[Records excerpted from a collection]
········
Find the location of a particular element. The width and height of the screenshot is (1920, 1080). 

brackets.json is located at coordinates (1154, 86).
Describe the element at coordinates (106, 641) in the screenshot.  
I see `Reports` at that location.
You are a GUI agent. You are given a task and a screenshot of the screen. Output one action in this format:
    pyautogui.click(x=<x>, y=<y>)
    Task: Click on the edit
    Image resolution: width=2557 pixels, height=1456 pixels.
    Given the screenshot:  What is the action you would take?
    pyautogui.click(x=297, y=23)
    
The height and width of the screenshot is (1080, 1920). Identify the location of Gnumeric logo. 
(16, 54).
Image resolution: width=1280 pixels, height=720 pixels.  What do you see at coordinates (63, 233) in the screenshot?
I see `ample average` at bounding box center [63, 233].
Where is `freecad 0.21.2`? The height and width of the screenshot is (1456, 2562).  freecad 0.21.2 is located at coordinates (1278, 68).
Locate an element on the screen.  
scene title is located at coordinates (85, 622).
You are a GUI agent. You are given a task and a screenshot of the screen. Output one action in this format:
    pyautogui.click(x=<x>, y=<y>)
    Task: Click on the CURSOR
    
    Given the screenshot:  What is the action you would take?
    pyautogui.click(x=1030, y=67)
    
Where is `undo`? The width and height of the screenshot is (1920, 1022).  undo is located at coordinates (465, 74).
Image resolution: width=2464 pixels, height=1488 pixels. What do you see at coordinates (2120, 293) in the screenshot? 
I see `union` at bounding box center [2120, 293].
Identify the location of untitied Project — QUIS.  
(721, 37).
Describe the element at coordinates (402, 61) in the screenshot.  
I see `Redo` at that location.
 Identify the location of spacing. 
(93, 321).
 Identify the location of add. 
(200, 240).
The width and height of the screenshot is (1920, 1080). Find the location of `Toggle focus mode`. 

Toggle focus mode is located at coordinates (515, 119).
········
> _TASK INSTRUCTIONS_: Show each line of the material above that contains the string "Image".

> _EXERCISE ANSWER_:
    Image resolution: width=2557 pixels, height=1456 pixels.
Image resolution: width=1280 pixels, height=720 pixels.  What do you see at coordinates (63, 233) in the screenshot?
Image resolution: width=2464 pixels, height=1488 pixels. What do you see at coordinates (2120, 293) in the screenshot? 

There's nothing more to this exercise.